Records START

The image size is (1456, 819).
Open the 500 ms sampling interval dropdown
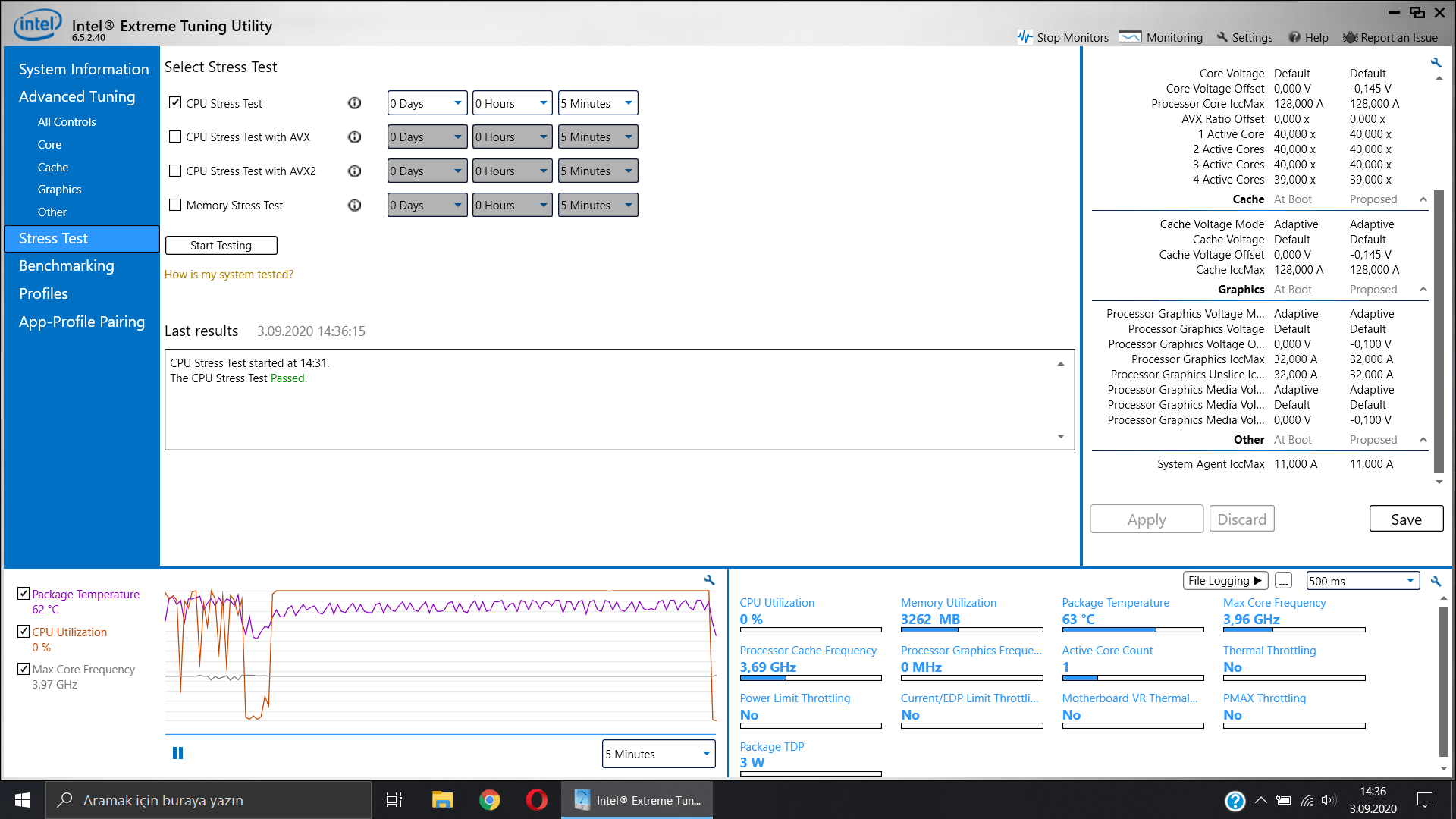click(1362, 581)
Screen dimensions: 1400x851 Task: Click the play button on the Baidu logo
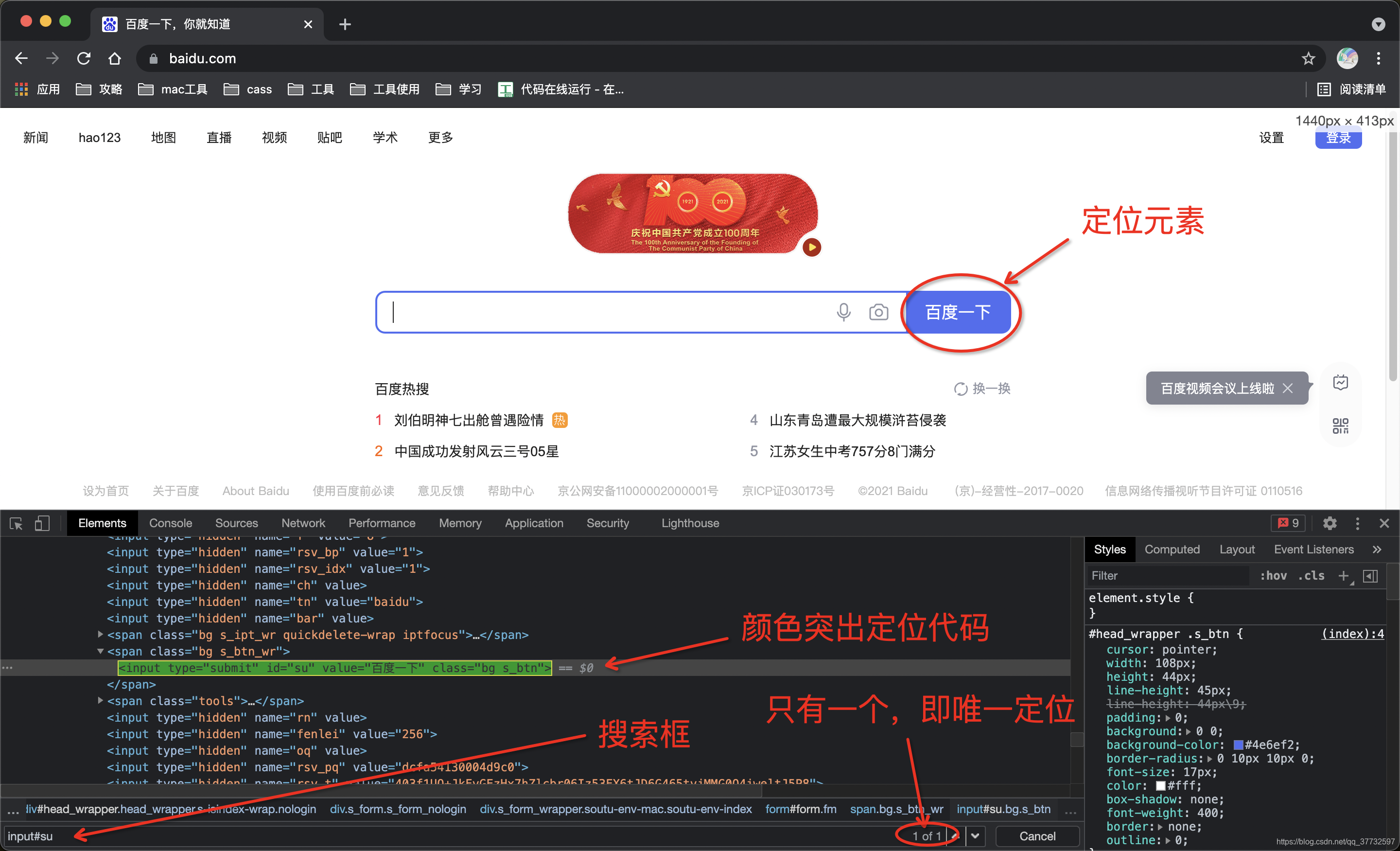[x=811, y=248]
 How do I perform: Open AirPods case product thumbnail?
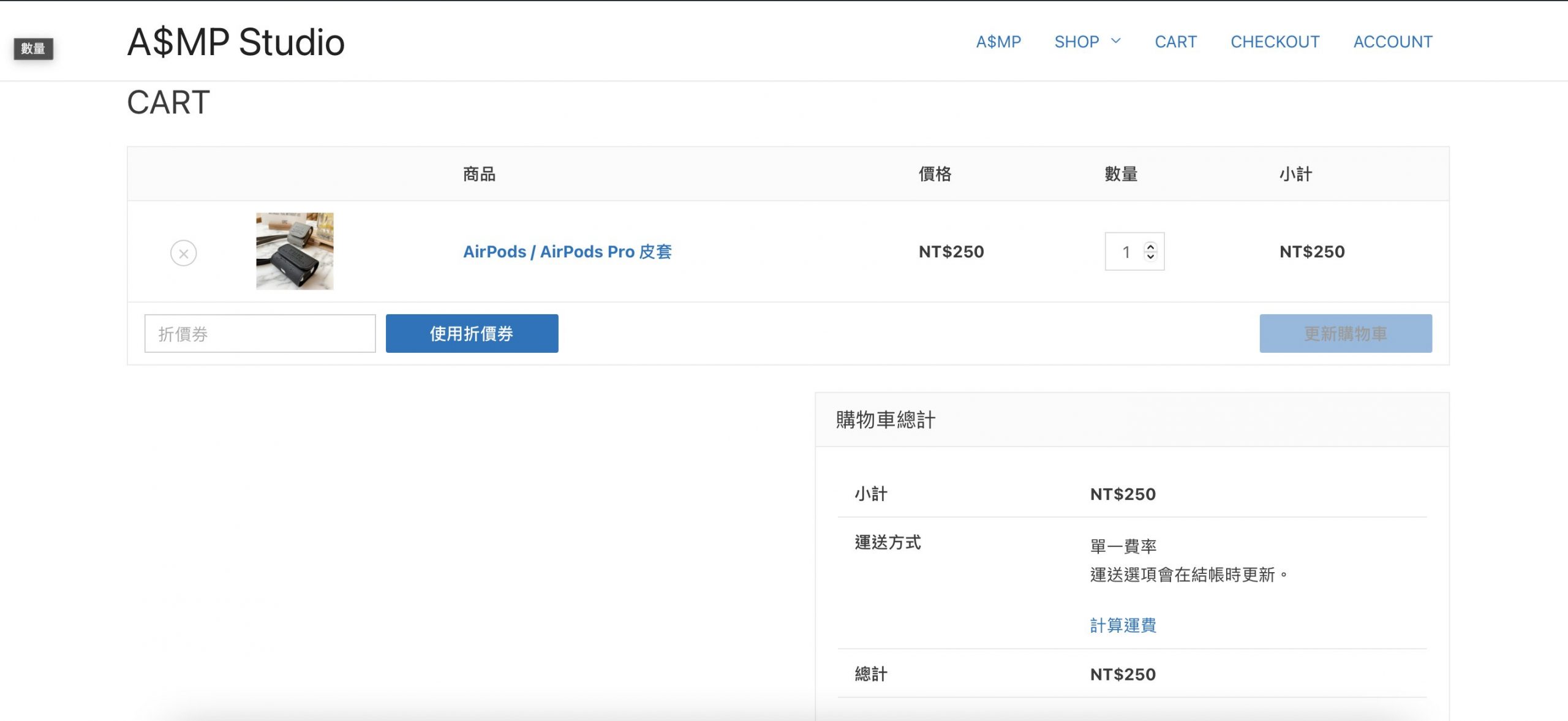pos(295,251)
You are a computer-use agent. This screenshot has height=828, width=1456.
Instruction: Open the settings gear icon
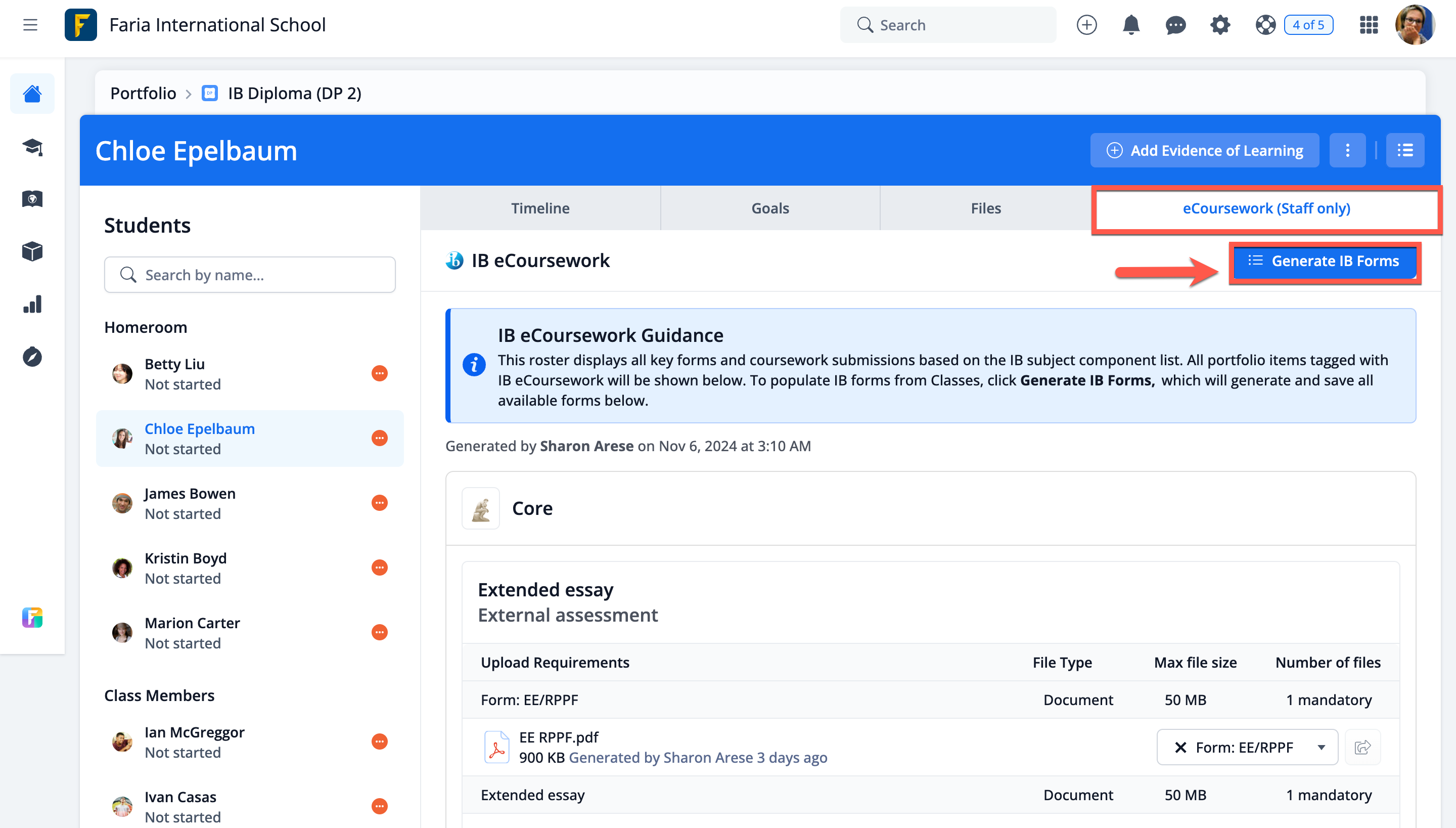(x=1219, y=25)
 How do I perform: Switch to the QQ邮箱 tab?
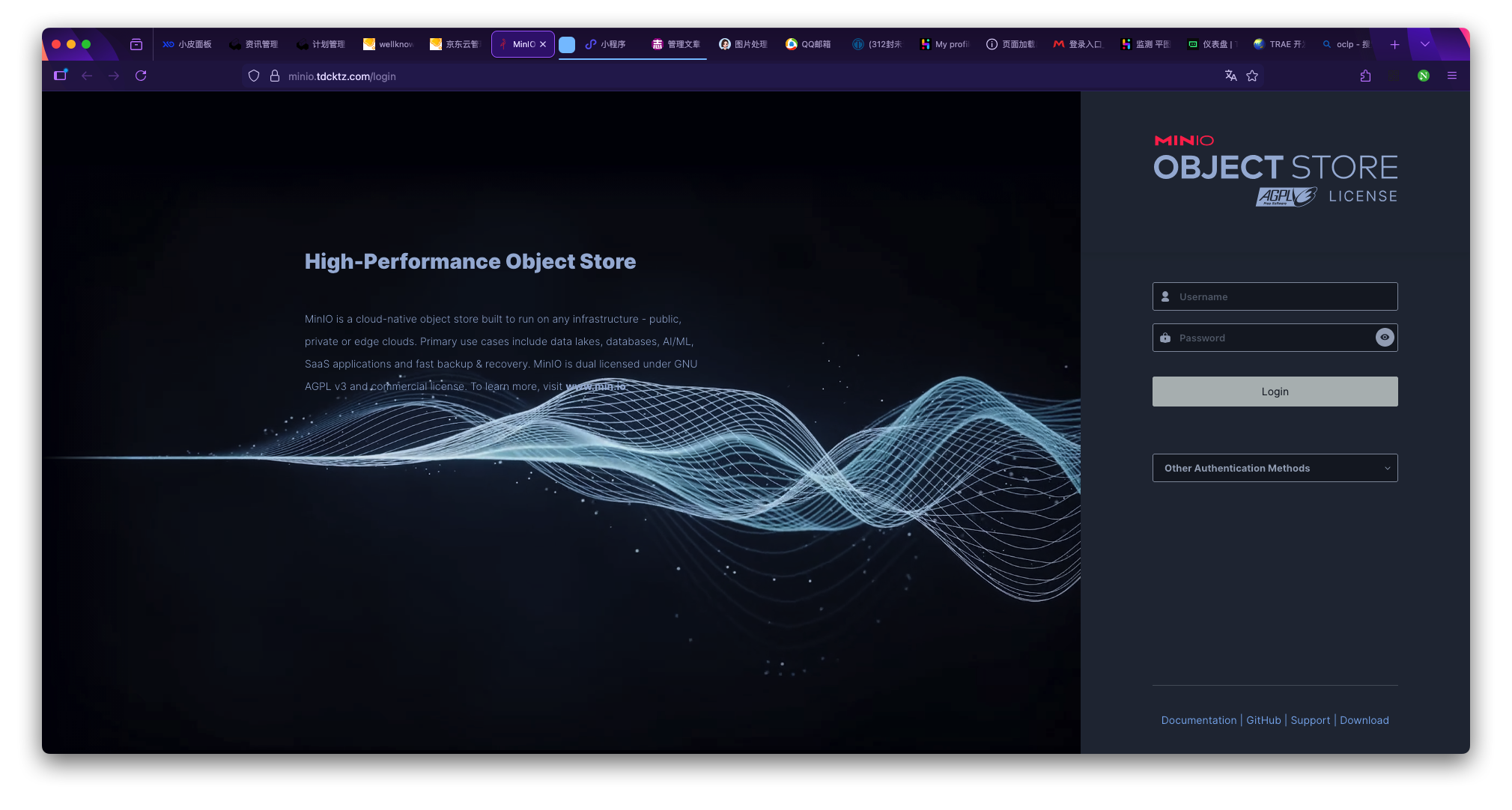coord(809,44)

Records END

Instructions for the task:
Output the data exactly as it appears. The pictures do not belong in it.

Task response:
The image size is (1456, 819).
Open the 500 ms sampling interval dropdown
click(1362, 581)
Screen dimensions: 1400x851 Task: Click the play button on the Baidu logo
[x=811, y=248]
 How do I perform: Open AirPods case product thumbnail?
pos(295,251)
You are a computer-use agent. This screenshot has height=828, width=1456.
Instruction: Open the settings gear icon
(x=1219, y=25)
 How do I perform: Switch to the QQ邮箱 tab?
coord(809,44)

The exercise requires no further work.